Igp Emilia, il Consiglio di Stato chiude la querelle sul disciplinare del Lambrusco

17 Ago 2015, 13:59 | a cura di

 

Il nuovo disciplinare aveva rivisto i confini di produzione del Lambrusco, scatenando la protesta dei produttori non emiliani. La vinificazione dei vini Igp Emilia deve avvenire esclusivamente nella zona di produzione e zone limitrofe.

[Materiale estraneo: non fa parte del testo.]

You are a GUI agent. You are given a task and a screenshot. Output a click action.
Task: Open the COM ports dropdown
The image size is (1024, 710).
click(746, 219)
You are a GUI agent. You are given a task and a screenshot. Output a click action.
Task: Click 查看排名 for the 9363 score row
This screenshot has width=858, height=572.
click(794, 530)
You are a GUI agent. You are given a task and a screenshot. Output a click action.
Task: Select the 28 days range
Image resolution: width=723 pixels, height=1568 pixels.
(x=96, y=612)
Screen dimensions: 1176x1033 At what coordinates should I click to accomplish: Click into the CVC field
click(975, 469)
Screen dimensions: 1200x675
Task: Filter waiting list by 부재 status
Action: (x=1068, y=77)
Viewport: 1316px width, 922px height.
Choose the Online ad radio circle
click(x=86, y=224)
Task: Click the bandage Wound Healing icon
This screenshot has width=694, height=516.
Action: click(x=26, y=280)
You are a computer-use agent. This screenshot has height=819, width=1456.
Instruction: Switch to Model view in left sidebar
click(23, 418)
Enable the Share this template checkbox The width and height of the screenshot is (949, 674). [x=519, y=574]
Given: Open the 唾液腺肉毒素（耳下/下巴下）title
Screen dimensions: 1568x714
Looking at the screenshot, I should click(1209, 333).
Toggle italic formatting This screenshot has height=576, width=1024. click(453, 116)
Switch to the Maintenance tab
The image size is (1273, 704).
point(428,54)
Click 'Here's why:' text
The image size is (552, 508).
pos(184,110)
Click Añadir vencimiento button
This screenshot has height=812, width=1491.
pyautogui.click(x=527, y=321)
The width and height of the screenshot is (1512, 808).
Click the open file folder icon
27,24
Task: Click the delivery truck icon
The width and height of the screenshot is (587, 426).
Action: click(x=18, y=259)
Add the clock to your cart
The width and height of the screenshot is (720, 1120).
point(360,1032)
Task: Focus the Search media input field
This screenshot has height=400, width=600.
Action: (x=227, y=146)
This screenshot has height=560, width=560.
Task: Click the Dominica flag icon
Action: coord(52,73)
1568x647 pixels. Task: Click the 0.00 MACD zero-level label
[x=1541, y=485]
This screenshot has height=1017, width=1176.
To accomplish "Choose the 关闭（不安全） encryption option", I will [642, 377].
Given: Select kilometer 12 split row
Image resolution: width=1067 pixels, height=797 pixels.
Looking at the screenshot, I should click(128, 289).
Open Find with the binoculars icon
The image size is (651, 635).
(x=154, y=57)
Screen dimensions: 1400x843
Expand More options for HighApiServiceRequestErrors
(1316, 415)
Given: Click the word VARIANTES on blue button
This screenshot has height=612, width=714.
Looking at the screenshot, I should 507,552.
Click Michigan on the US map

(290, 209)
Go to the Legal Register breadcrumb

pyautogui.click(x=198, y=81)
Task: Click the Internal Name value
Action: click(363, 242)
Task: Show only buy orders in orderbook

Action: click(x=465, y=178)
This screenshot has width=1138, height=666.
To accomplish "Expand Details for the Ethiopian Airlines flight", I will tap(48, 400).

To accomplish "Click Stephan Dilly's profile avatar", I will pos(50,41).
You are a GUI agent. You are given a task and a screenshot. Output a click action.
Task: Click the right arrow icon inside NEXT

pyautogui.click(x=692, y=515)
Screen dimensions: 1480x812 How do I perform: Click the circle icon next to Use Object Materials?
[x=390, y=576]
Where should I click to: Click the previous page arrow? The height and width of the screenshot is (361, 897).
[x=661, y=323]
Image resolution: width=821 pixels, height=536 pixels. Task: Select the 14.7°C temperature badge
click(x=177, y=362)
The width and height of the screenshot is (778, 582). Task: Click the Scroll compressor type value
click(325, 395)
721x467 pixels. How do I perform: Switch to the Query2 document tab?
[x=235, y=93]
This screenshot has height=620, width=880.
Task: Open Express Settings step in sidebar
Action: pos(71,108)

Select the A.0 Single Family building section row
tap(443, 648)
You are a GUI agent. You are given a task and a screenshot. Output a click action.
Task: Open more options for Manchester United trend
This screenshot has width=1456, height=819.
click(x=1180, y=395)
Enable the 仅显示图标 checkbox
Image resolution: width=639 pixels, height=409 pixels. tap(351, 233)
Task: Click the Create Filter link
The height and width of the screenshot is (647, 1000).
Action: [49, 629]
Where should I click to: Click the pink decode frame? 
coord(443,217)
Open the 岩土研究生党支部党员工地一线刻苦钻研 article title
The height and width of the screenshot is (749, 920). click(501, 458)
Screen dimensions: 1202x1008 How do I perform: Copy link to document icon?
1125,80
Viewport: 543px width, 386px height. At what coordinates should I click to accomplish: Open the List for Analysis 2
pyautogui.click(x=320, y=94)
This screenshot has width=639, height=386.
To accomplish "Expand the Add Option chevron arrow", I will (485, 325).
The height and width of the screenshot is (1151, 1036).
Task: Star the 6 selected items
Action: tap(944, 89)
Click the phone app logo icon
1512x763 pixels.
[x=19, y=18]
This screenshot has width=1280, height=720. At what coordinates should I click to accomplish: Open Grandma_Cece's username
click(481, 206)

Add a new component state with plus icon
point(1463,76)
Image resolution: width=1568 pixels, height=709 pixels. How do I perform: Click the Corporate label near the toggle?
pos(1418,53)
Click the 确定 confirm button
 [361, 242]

Igp Emilia. Ecco dove si può produrre il Lambrusco

Nessuna possibilità per i produttori fuori zona. Il Consiglio di Stato mette la parola fine ai ricorsi contro il nuovo disciplinare dei vini Igp Emilia, approvato con decreto Mipaaf nel luglio 2013, che aveva rivisto i confini di produzione del Lambrusco. Le cantine ricorrenti, alcune anche produttrici di Lambrusco da oltre 30 anni in Veneto, Lombardia e Piemonte, dovranno rinunciare a spumantizzare il Lambrusco nei rispettivi stabilimenti; invece, dovranno acquistarlo tra Modena e Reggio Emilia e trasportarlo con cisterne pressurizzate nelle rispettive aree di imbottigliamento. I giudici, infatti, hanno ribadito la correttezza della sentenza del Tar del Lazio del 2014, hanno rigettato la richiesta di deroghe, sottolineando che la vinificazione dei vini Igp Emilia deve avvenire esclusivamente nella zona di produzione e zone limitrofe indicate nel disciplinare e che con il termine “produzione” si intendono “tutte le operazioni eseguite, dalla vendemmia dell’uva fino al completamento del processo di elaborazione (presa di spuma e frizzantatura; ndr), mentre l’imbottigliamento è consentito nei paesi dell’area comunitaria”, secondo l'art. 6 del Reg. CE 607/2009.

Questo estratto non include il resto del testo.